The landscape of television has been changing for the better over the past couple of decades, but the fact of the matter is, Hollywood still isn't nearly as diverse as it could be. People of color lead shows far less frequently than white actors, and if you look at any lists of influential and powerful executives and showrunners, the makeup is still predominantly white.

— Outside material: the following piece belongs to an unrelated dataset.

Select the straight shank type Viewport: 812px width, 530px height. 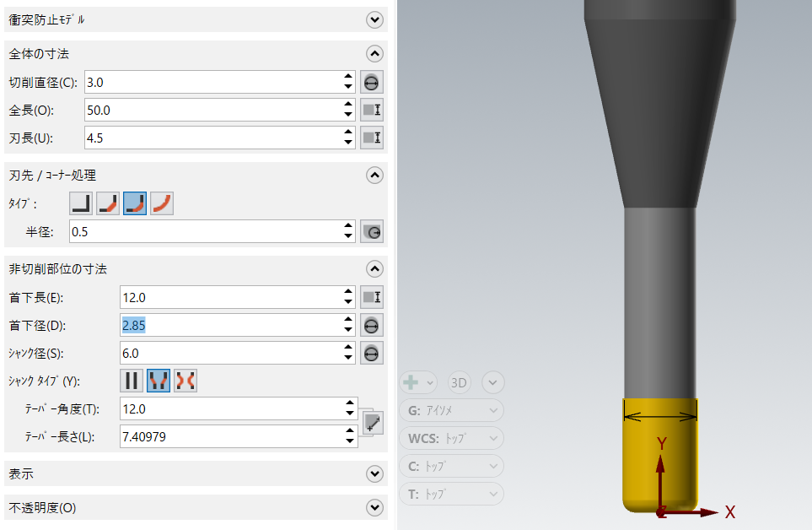[132, 381]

However, the only way to change that is to keep seeking out and supporting shows created by people of color, from streaming hits to prestige television dramas and long-running network staples. Over the past few decades, Black showrunners have crafted some of the most influential and beloved shows on television, creating more diversity and inclusivity in front of and behind the camera as well as paving the way for future Black creators and showrunners. If you're looking for a new show to binge, here are some excellent, varied television shows — all by Black showrunners — that you should absolutely check out.

Grey's Anatomy & Scandal

In 2005, a mid-season replacement created by Shonda Rhimes called Grey's Anatomy, which seemed like nothing more than another medical drama, premiered on ABC; at the time, nobody could have ever guessed that this little show that could would eventually surpass 350 episodes and smash a record set by ER to become the longest-running medical show in television history. Led by Ellen Pompeo as Dr. Meredith Grey (the title is a play on Gray's Anatomy, a famous medical textbook), Grey's Anatomy has spent years featuring extraordinary Black actors, including original cast member Chandra Wilson as fan favorite Dr. Miranda Bailey, and you may remember it as a showcase for Sandra Oh, who won acclaim for Killing Eve after her tenure as the powerful Dr. Cristina Yang. Elevated by Rhimes' commitment to diverse storytelling, LGBTQ+ representation, and a creative team led by women, Grey's Anatomy remains one of the most inventive and gripping shows on television.

During Grey's, Rhimes also created Scandal, which aired alongside Grey's on ABC from 2012 to 2018 . The show starred Kerry Washington, who would become the first Black female lead on network TV in nearly 40 years (and the first Black actress to earn an Emmy nod in the leading category in 18 years) as Olivia Pope, a political "fixer" in Washington. Between Scandal's commitment to camp and Washington's extraordinary performance, this is a binge-worthy watch you won't want to miss.

The Flash

One of the CW's many shows developed by mega-producer Greg Berlanti, The Flash, which began its run in 2014, was originally led by Aaron Helbing and his brother Todd Helbing. However, after its fifth season, Black showrunner Eric Wallace took the reins after serving as an executive producer on the show under the Helbings.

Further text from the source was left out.